Where Are They Now? Our First PhD


G. Donald Richardson became the first recipient of a PhD in the UCSB Department of Geography in the summer of 1982 upon successfully defending his dissertation on “Spatial Cognition.” At that time, Reg Golledge was the Chair of the Department and the Chair of Don’s PhD Committee (other members included Tobler, T. Smith, Hubert, and Pellegrino), and Reg recalls that the race to become the first PhD was a close affair. Thomas Logan became our second PhD in the fall of 1983 with a dissertation titled “Regional Biomass Estimation of a Coniferous Forest Environment from NOAA-AVHRR Satellite Imagery” (Jack Estes, Chair), and, since that auspicious beginning, the Department has granted a total of 151 Doctorates to date.

The Geography Doctoral Program was initiated by David Simonett, Jack Estes, Reg Golledge, Waldo Tobler, Jeff Dozier, Alan Strahler, and Terry Smith in the late 1970s when they submitted a proposal for the program to the faculty legislature. The program was approved (by a one vote margin!) and in place by 1980. 1982 was a banner year for the department—apart from granting the first PhD, 1982 was our first $1 million year in terms of research funding; it marked the establishment of our own computer center; Waldo Tobler was elected to the National Academy of Sciences (and hiked to the top of Mt Whitney to celebrate); and Joel Michaelsen and Helen Couclelis were hired. For more information about the early days in the Department, see http://www.geog.ucsb.edu/about/history/.

Today, Dr. Richardson works at the Institute for Defense Analyses and recently provided the following (and fascinating) comments about his work and its relation to his training in Geography (above is a picture of Don from a recent test flight on an aircraft called “Big Crow.” He’s seated next to an airman while they test the video teleconferencing capabilities between a network of ground and airborne platforms):

I came to the Institute for Defense Analyses (IDA) in 1984. Prior to IDA, I worked for a consulting firm in Monterey, California and then another in Albuquerque.

IDA is a federally funded research and development center (aka “think tank”) that provides scientific advice to the United States government on national security and defense-related issues. Over sixty percent of the research staff at IDA have a doctoral degree. Most of the researchers have their PhDs in engineering and hard science, such as physics, chemistry, and mathematics. Further, these degrees were granted by top-notch universities, such as Caltech, MIT, Princeton, Penn, and so on. IDA is a non-profit company with a very academic environment.

Since 1984, I have been working in the area of operational test and evaluation. In essence, operational test and evaluation determines if military equipment actually works when placed in the hands of actual users in the field. For the military, this means: “Can soldiers use the equipment to accomplish the intended mission?”

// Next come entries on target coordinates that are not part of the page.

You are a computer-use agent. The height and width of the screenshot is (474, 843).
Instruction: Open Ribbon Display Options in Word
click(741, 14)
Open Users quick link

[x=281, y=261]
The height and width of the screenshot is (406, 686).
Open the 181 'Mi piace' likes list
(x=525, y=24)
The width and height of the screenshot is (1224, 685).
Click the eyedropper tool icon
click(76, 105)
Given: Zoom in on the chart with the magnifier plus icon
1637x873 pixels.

To answer this question, usually an experiment must be designed, conducted, analyzed, and then reported on. The bedrock principle that must underlie this experimentation is the scientific method. A solid grounding in the scientific method is common to all the PhDs here at IDA, whether they be physicists, nuclear engineers, or even a geographer.

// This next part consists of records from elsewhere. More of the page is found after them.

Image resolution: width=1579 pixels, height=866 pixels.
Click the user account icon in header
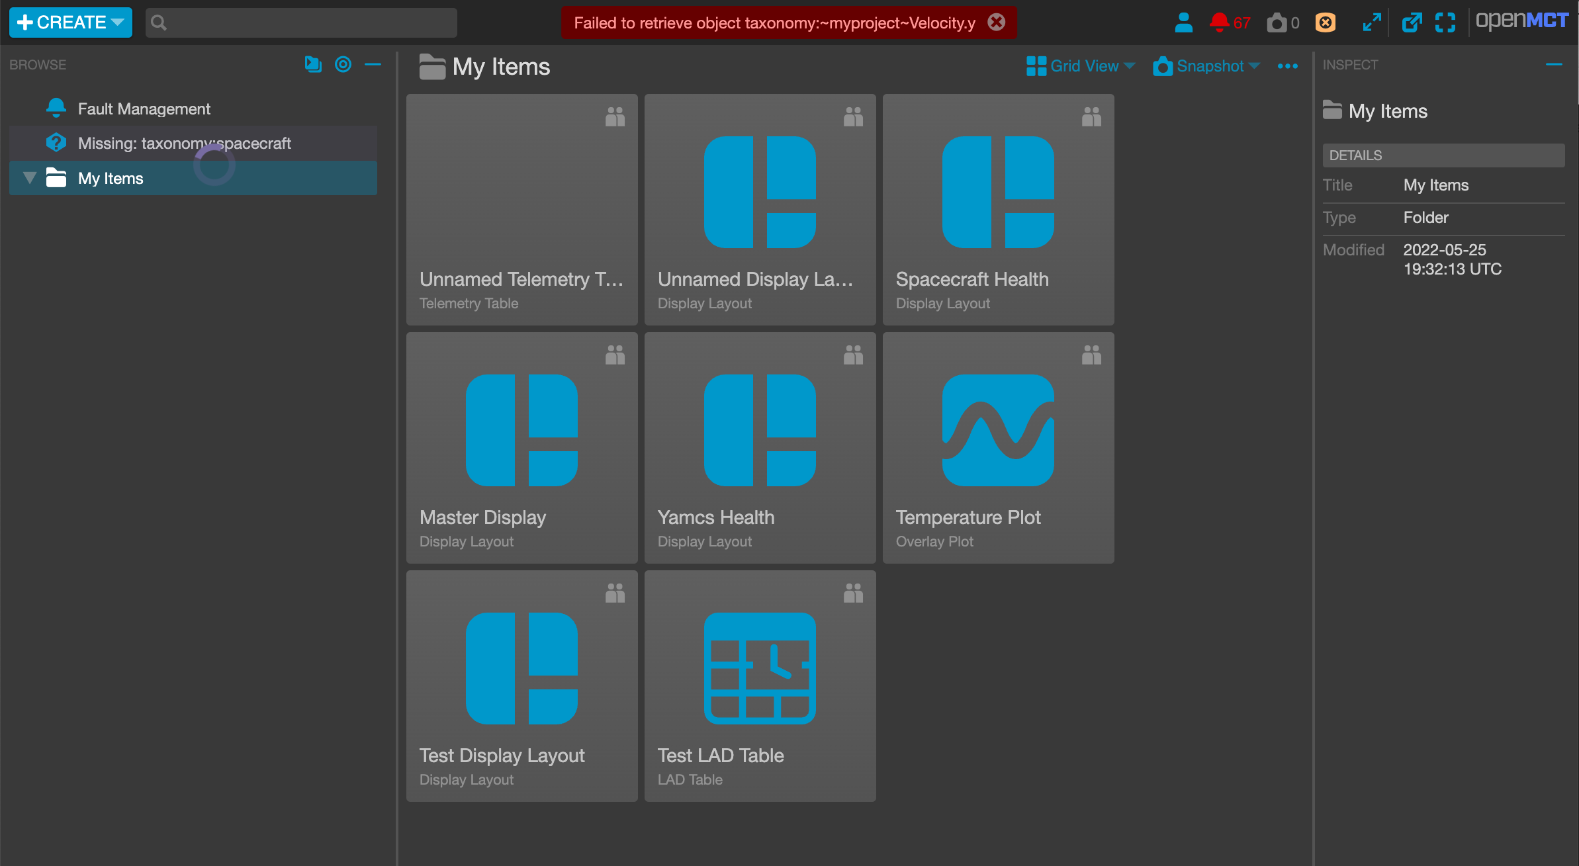[x=1183, y=22]
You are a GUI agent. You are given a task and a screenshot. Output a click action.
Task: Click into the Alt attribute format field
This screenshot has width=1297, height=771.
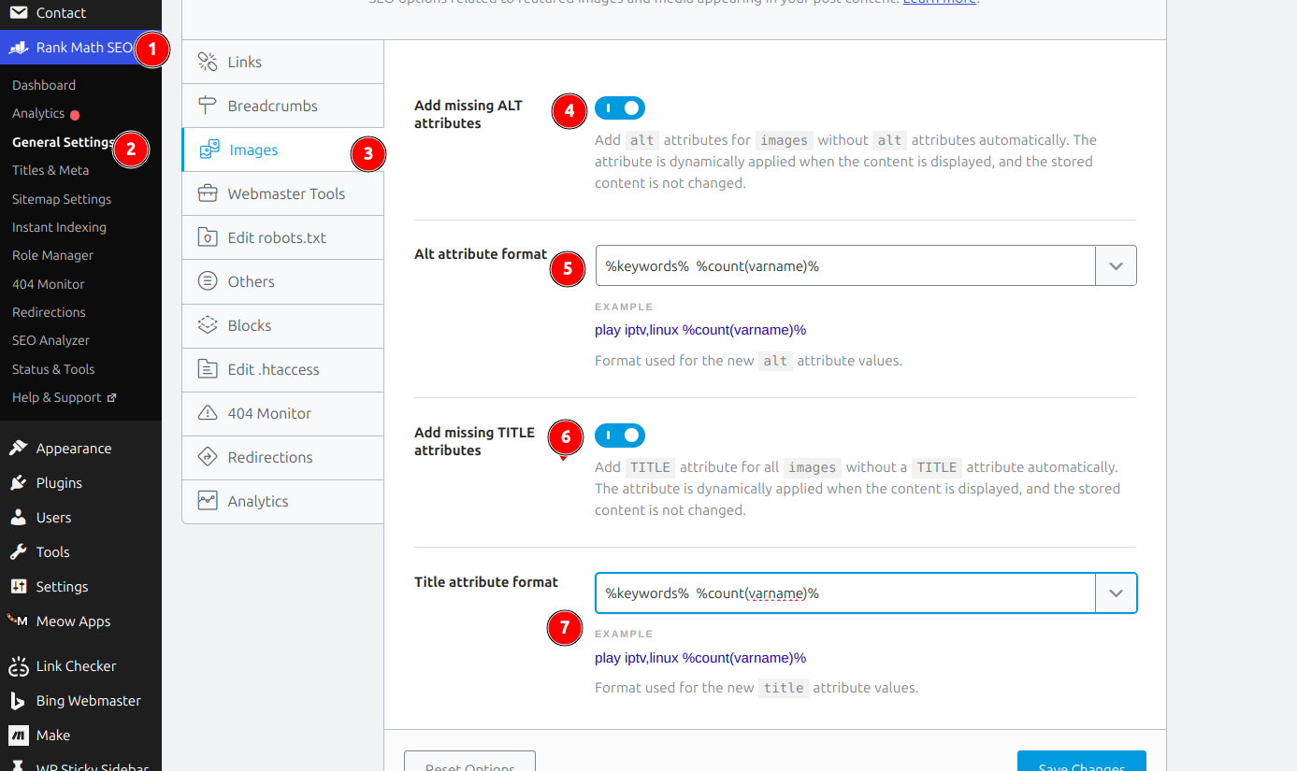[x=842, y=266]
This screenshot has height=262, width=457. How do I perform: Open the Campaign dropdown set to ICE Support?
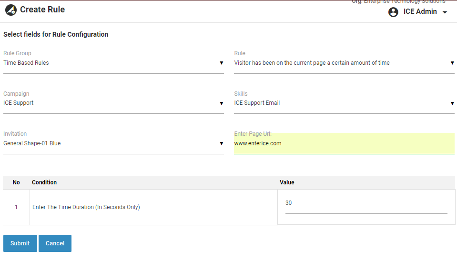pyautogui.click(x=113, y=103)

Most of the experimentation occurs at various test ranges located throughout the country. Early in my career at IDA, I worked on air defense weapons that were intended to shoot down Soviet aircraft. I have seen over 40 aircraft shot from the sky during various test trials.

On the other hand, some equipment is “tested” during actual military operations rather than under controlled conditions at a test range. In 1996, I was assigned to operationally test and evaluate an airborne surveillance aircraft. The aircraft had a radar onboard. The original plan was to test the aircraft at a test range. However, in January 1996, the US and NATO sent ground forces into Bosnia to stop the ethnic genocide within the former Yugoslavia. The surveillance aircraft was deployed to Europe to support NATO’s military operations in Bosnia. During those operations, the aircraft was used to monitor the Dayton Peace Accords that were signed in 1995. I spent six weeks in Europe in 1996, flying onboard the aircraft and examining the surveillance information that was being sent to various places on the ground.

Currently, I am working on several other “spy” planes. These aircraft carry radar, electro-optics, infrared, sonar, and other types of sensors. Thus, in many respects, I am a remote sensor. However, I have found that the biggest problem to overcome is not the physics and engineering issues with these aircraft. The biggest problem is actually using the sensor data to accomplish a mission. Thus, my training as a behavioral geographer serves me well. The biggest part of accomplishing a military mission is often processing the information and using it to solve the problem.

During my time at IDA, I have traveled extensively. I have been to Europe 20 times, to Asia several times, and back and forth across the USA countless times. Doing field work is one of the most enjoyable aspects of the job here at IDA.